DATASET ROWS:
'''
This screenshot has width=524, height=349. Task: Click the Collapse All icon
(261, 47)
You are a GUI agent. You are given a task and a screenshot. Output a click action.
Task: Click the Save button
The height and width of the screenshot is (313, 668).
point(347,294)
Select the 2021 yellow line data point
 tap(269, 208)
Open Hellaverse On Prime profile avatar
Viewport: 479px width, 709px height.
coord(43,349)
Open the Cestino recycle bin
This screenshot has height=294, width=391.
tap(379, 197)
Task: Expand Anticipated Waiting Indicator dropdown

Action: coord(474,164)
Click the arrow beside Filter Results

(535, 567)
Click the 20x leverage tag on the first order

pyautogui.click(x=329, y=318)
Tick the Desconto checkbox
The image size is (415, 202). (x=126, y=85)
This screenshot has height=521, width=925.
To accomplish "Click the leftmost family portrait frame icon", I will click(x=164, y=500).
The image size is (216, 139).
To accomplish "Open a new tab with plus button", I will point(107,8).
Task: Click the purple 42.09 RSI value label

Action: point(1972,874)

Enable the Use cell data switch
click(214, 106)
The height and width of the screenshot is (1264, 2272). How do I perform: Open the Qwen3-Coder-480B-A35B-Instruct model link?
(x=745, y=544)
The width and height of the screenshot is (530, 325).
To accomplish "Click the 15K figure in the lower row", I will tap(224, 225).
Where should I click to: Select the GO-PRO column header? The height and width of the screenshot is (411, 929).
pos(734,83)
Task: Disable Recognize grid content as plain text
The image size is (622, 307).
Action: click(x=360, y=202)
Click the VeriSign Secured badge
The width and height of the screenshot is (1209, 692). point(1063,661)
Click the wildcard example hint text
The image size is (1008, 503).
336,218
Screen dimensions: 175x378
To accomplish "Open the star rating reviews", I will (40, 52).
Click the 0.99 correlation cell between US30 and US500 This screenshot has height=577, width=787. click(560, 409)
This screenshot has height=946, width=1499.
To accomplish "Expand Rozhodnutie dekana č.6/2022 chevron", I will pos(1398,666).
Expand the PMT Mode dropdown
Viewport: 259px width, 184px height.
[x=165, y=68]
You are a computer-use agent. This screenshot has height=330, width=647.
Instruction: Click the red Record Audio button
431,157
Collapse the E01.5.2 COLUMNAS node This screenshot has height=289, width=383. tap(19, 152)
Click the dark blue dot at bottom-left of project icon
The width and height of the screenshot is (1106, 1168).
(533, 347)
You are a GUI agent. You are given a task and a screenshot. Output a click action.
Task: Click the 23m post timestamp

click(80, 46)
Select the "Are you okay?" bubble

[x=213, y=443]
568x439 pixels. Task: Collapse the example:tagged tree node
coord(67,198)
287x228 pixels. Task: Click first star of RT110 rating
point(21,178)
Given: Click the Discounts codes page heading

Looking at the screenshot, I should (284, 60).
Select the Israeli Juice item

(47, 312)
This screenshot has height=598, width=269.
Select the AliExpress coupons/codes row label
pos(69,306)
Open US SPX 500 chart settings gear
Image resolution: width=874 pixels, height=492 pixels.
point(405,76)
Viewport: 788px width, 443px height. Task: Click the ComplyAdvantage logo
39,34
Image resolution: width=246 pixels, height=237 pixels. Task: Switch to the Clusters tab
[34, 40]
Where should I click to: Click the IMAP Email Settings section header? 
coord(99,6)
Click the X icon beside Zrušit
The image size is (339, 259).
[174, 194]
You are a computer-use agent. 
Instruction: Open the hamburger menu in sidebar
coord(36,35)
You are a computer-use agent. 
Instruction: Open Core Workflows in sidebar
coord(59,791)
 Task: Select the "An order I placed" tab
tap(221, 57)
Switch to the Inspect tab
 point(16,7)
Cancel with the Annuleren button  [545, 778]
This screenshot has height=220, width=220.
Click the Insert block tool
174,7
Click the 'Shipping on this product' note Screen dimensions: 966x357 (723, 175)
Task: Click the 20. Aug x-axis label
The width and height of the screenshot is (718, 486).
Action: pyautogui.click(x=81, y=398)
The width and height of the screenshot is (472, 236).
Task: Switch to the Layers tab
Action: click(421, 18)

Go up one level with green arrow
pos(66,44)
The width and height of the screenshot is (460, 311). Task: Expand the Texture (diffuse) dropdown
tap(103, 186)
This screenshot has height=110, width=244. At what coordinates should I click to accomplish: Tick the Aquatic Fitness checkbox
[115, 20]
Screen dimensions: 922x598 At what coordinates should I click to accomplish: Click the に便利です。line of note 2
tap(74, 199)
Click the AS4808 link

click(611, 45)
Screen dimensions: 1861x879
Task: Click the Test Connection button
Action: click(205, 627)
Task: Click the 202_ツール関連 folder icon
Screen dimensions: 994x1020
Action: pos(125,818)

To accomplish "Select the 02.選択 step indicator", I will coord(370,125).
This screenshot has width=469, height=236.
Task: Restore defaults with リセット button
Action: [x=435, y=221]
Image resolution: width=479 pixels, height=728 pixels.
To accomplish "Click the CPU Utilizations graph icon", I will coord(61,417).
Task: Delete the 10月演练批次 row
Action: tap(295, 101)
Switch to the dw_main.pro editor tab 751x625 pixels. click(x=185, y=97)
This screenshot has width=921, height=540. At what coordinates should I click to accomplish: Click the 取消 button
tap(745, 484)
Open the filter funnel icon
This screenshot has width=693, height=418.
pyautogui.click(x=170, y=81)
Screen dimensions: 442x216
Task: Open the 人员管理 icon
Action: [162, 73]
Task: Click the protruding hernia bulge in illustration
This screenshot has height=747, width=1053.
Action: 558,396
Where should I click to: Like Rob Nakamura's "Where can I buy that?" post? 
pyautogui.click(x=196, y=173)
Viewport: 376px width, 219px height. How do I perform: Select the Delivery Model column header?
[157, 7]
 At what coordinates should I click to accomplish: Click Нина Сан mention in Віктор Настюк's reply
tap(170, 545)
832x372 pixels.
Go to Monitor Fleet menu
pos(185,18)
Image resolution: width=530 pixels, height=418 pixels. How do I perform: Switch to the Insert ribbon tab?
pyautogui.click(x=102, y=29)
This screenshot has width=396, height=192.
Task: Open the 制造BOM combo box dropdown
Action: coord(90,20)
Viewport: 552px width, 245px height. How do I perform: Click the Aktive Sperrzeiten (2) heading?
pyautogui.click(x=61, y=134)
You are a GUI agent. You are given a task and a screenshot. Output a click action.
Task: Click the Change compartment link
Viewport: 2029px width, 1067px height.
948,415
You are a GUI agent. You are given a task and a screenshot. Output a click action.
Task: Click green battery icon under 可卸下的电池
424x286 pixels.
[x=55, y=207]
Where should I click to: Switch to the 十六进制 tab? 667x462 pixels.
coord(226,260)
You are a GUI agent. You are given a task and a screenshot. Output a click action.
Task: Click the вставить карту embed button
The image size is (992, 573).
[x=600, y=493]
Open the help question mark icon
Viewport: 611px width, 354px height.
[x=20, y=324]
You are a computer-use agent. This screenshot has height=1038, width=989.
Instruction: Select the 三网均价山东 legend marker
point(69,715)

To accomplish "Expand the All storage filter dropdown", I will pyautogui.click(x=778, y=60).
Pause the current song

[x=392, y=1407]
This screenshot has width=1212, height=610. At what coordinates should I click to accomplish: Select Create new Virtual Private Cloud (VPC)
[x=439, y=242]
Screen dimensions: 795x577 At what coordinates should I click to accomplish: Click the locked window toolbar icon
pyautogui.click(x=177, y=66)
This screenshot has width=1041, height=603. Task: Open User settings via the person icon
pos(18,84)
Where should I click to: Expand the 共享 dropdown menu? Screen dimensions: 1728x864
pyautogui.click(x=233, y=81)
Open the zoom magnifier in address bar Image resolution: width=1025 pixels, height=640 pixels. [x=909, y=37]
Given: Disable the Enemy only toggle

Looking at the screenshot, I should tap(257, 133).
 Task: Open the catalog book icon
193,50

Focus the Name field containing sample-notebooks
'''
PROBLEM REQUIREMENTS:
State how many lines of the items above contain the word "order", counting only matches in the same case. Give only the number.

OUTPUT OF THE EXERCISE:
2